Where a line of the listing below holds "computer", add it to the tally; give only the final number.

***** Task data

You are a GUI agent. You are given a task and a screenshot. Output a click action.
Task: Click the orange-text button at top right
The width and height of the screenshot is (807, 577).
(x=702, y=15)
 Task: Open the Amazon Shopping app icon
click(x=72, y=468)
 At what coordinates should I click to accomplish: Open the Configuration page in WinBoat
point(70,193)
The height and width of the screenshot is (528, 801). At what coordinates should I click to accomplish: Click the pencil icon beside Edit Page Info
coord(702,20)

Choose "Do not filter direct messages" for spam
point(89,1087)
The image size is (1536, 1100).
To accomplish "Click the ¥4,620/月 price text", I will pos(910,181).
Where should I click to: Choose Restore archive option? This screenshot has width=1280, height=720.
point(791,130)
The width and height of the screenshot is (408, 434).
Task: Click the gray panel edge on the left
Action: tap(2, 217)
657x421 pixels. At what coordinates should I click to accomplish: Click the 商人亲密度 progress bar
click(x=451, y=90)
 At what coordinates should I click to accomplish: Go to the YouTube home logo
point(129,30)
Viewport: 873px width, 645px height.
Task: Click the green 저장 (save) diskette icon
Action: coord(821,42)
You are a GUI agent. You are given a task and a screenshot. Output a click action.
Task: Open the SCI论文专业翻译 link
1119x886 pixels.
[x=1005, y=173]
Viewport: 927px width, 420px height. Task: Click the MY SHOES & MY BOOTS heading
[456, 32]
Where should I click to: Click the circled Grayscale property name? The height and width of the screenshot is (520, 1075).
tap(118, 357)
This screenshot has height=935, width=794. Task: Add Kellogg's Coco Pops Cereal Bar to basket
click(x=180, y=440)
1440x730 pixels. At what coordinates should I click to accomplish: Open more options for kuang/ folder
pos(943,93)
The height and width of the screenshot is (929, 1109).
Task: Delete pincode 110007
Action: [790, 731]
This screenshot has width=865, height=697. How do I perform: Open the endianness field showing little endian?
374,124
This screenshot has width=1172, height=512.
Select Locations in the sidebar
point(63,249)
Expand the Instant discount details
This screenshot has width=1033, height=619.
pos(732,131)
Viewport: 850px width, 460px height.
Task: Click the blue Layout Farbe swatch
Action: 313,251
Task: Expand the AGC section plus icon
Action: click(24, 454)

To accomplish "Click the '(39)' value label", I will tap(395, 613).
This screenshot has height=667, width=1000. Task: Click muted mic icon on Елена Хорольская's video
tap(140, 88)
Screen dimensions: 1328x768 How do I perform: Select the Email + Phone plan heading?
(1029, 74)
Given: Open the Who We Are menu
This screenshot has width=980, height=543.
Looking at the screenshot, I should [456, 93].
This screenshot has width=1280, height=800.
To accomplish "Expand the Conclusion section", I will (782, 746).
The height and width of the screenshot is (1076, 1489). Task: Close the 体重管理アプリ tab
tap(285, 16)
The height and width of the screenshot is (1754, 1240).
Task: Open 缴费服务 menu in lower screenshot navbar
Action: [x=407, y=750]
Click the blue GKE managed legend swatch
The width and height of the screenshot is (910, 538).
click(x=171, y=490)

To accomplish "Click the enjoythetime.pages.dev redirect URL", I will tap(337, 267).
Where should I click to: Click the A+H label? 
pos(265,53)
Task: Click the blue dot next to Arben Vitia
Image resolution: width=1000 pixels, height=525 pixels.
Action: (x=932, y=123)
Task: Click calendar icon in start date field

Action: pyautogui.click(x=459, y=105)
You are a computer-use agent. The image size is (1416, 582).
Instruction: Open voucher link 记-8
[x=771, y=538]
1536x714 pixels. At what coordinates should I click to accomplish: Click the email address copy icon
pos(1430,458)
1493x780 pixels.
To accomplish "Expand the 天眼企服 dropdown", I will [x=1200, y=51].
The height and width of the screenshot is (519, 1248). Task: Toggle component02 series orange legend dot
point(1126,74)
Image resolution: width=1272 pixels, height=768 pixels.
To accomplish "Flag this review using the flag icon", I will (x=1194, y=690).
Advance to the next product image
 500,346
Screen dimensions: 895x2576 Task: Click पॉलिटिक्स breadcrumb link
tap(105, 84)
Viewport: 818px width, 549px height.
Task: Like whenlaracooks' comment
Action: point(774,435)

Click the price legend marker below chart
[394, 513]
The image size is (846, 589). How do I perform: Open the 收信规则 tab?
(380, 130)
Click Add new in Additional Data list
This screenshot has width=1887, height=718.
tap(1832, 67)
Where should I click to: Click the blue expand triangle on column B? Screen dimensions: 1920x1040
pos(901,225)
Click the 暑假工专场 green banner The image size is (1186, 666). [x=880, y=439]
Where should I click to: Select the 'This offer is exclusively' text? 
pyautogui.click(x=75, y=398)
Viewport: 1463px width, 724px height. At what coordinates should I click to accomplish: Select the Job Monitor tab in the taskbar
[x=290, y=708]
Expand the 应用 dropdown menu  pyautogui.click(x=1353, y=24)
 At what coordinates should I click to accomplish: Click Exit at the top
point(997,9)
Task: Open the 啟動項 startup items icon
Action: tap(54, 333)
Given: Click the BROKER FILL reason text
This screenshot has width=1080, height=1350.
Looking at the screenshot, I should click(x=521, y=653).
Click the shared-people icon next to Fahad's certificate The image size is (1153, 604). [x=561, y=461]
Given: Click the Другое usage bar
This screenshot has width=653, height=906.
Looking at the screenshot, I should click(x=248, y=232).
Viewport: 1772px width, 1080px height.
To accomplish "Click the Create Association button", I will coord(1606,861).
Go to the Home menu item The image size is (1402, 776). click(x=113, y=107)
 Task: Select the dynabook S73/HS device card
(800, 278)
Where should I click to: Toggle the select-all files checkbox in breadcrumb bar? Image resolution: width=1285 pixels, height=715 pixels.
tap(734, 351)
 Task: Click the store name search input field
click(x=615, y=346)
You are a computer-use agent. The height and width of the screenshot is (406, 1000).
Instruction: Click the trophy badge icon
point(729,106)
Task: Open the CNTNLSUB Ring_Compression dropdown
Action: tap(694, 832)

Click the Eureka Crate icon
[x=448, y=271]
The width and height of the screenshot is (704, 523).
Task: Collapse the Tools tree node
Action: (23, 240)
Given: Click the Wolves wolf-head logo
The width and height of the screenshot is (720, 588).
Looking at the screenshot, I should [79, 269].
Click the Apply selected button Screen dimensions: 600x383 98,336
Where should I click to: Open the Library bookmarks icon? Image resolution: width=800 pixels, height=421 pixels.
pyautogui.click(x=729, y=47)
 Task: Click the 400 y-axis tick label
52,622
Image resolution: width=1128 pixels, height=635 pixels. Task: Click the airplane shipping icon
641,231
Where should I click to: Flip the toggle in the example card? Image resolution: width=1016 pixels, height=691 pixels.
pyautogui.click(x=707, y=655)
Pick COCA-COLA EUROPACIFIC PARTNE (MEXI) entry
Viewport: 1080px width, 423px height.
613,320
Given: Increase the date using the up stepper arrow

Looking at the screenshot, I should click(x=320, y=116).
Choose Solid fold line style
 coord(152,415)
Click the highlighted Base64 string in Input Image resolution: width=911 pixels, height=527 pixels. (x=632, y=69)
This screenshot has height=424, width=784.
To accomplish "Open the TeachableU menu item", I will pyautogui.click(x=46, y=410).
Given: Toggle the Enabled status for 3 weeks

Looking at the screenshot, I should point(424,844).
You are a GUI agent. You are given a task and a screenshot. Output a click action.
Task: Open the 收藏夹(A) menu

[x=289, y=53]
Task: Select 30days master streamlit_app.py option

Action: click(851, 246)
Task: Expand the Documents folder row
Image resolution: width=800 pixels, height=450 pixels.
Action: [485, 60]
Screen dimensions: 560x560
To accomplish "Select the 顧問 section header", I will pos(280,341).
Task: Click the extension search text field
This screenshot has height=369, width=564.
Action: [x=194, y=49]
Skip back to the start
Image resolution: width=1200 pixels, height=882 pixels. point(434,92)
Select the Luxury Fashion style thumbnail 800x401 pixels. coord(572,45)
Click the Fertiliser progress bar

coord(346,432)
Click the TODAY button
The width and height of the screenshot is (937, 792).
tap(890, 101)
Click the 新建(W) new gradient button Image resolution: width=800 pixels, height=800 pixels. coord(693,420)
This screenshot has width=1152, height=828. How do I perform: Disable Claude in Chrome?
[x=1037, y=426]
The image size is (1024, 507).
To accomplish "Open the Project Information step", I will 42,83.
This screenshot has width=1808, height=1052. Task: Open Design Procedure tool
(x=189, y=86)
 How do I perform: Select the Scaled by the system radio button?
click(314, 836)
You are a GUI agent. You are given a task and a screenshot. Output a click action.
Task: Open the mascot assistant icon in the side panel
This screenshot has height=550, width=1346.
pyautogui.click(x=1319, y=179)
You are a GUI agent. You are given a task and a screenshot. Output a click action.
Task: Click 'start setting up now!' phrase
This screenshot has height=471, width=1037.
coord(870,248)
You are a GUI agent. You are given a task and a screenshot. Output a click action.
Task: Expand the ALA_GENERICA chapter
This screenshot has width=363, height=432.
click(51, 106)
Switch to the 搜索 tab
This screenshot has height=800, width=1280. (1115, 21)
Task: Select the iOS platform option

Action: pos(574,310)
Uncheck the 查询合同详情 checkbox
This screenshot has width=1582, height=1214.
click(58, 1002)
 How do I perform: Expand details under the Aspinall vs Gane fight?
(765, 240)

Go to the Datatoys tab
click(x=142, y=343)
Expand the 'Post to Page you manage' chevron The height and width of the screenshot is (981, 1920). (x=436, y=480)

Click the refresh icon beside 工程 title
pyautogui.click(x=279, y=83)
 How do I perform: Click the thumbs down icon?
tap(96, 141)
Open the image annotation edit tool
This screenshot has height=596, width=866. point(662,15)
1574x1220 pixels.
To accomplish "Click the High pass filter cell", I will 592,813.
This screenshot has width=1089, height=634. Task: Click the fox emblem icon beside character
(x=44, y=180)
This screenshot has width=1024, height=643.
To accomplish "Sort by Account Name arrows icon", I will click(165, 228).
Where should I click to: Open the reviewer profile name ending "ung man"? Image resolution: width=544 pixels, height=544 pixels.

**********

§ Solution to this exercise: 2